Jorge Mario Bergoglio, es decir, el flamante papa Francisco, nació en el barrio porteño de Flores el 17 de diciembre de 1936. Su padre era obrero ferroviario y su madre, doña Regina Sivori, ama de casa. Flores en aquellos años era un barrio popular de casa bajas, abundantes potreros, esquinas con faroles y veredas angostas y mal trazadas. No era el arrabal, pero tampoco el distinguido barrio Norte. Las acuarelas de la época hablan todavía de las calles de tierra transformadas en un fangal los días de lluvia, los carros tirados por caballos, la farolera recorriendo las calles para darle luz a los faroles, algún compadrito parado en una esquina, alguna parejita de novios conversando en la puerta de la casa, las amas de casa con su habitual ajetreo y los pibes correteando por la calle detrás de alguna pelota de trapo.
Hace más se setenta años, el barrio aún conservaba algunas de las quintas que lo hicieron famoso. Los vecinos más viejos recordaban que allí habían vivido en otros tiempos Justo José de Urquiza y Juan Manuel de Rosas. Y que en la célebre basílica se celebró el funeral a Manuel Dorrego. Y que el primer tren de nuestra historia llegó a su improvisada estación.
Ese paisaje cargado de historias y leyendas fue el que descubrió Jorge Mario cuando llegó al mundo. ¿A alguien le puede llamar la atención que el tango haya sido la música que por primera vez haya escuchado? Sus padres eran piamonteses y, seguramente, como correspondía a las familias de entonces, la música debe de haber ocupado un lugar importante en su vida cotidiana, y esa música salida de algún violín quejumbroso o algún fueye rezongón, tenía ritmo y sabor de tango.
Al respecto, alguna vez habría que preguntarse por qué el tango cosechó tantas adhesiones en las familias italianas, y por qué hubo tantos músicos, poetas y cantores que provenían de ese linaje. Basta para ello recordar los nombres de Magaldi, De Caro, Troilo, De Ángelis, Centeya, Corsini, Marino, Morán, Fiorentino, Discépolo o Manzi, por mencionar algunos de los más conocidos.
El barrio de Flores en particular mantiene con el tango una relación íntima, perdurable. De allí habrían salido, entre otros, Agustín Magaldi y Pedro Maffia, casualmente conocido luego con “el pibe de Flores”. Pertenecen a la historia del barrio Hugo del Carril, Libertad Lamarque, Floreal Ruiz, Gabino Ezeiza, Baldomero Fernández Moreno, pero también un Roberto Arlt que se inspiró en ese barrio para escribir “El juguete rabioso”. O Julio Cortázar, que honró al barrio con el cuento “Lugar llamado Lindbergh”.

▶ **Datos sin procesar**
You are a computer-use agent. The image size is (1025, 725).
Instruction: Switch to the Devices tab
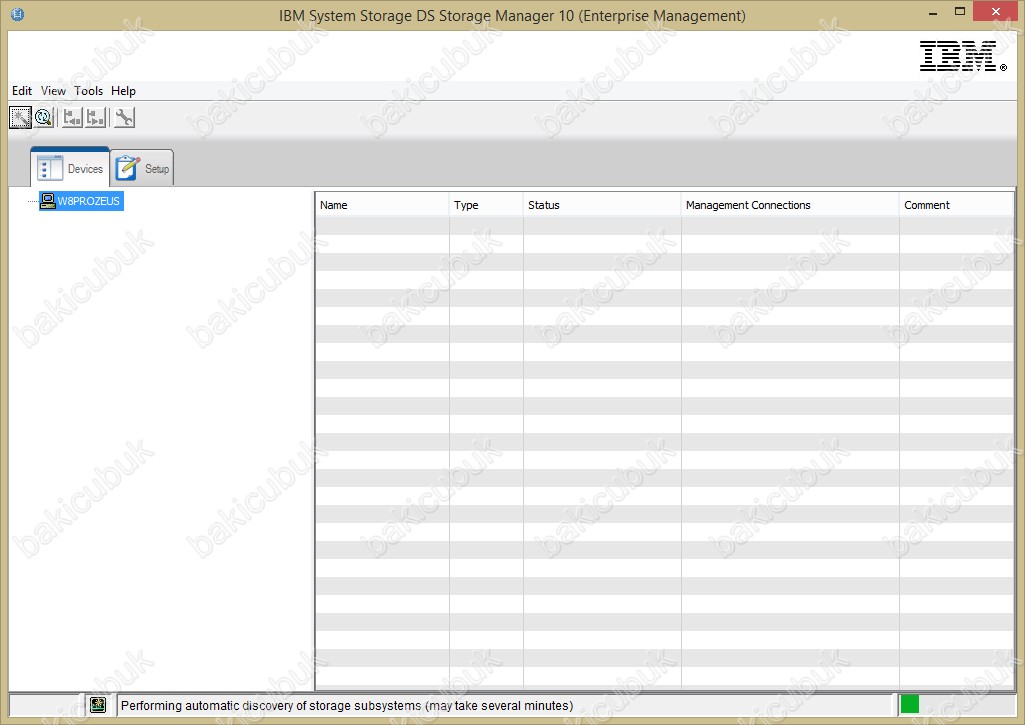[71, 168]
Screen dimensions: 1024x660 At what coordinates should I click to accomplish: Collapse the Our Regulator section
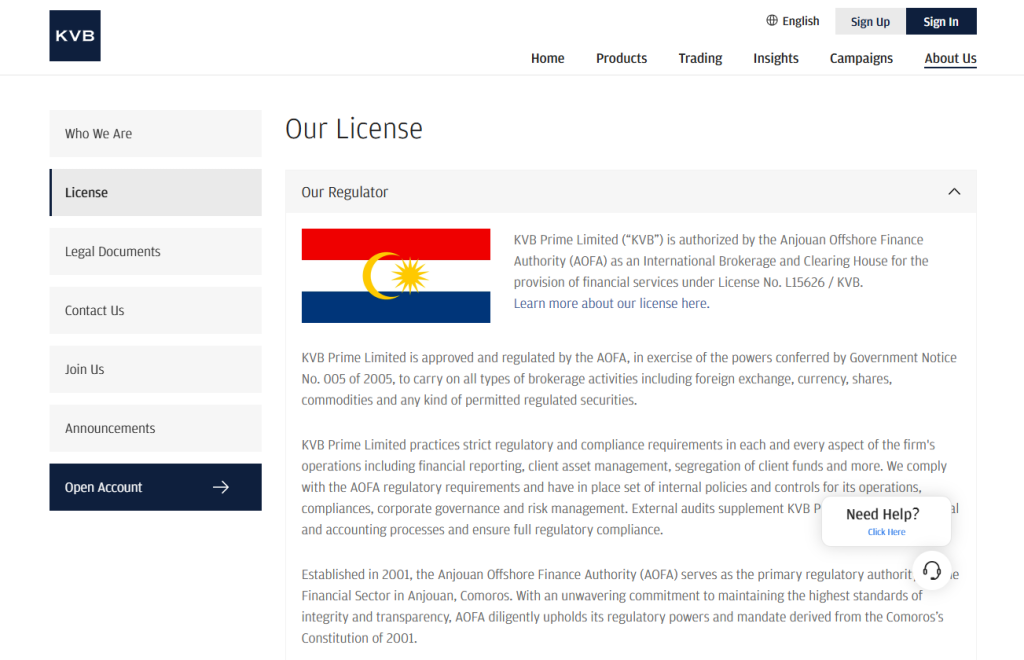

▶ **Ejercicio escrito 1**
Según el texto sobre el barrio de Flores, ¿qué escenas retratan las acuarelas de la época? Enumérelas todas.
▶ **Ejercicio escrito 2**
Traduzca al inglés esta oración del texto sobre el barrio de Flores: "Su padre era obrero ferroviario y su madre, doña Regina Sivori, ama de casa."

▶ **Resultado 1**
- Las calles de tierra transformadas en un fangal los días de lluvia
- Los carros tirados por caballos
- La farolera recorriendo las calles para darles luz a los faroles
- Algún compadrito parado en una esquina
- Alguna parejita de novios conversando en la puerta de la casa
- Las amas de casa con su habitual ajetreo
- Los pibes correteando por la calle detrás de alguna pelota de trapo

▶ **Resultado 2**
His father was a railroad worker and his mother, Doña Regina Sivori, a homemaker.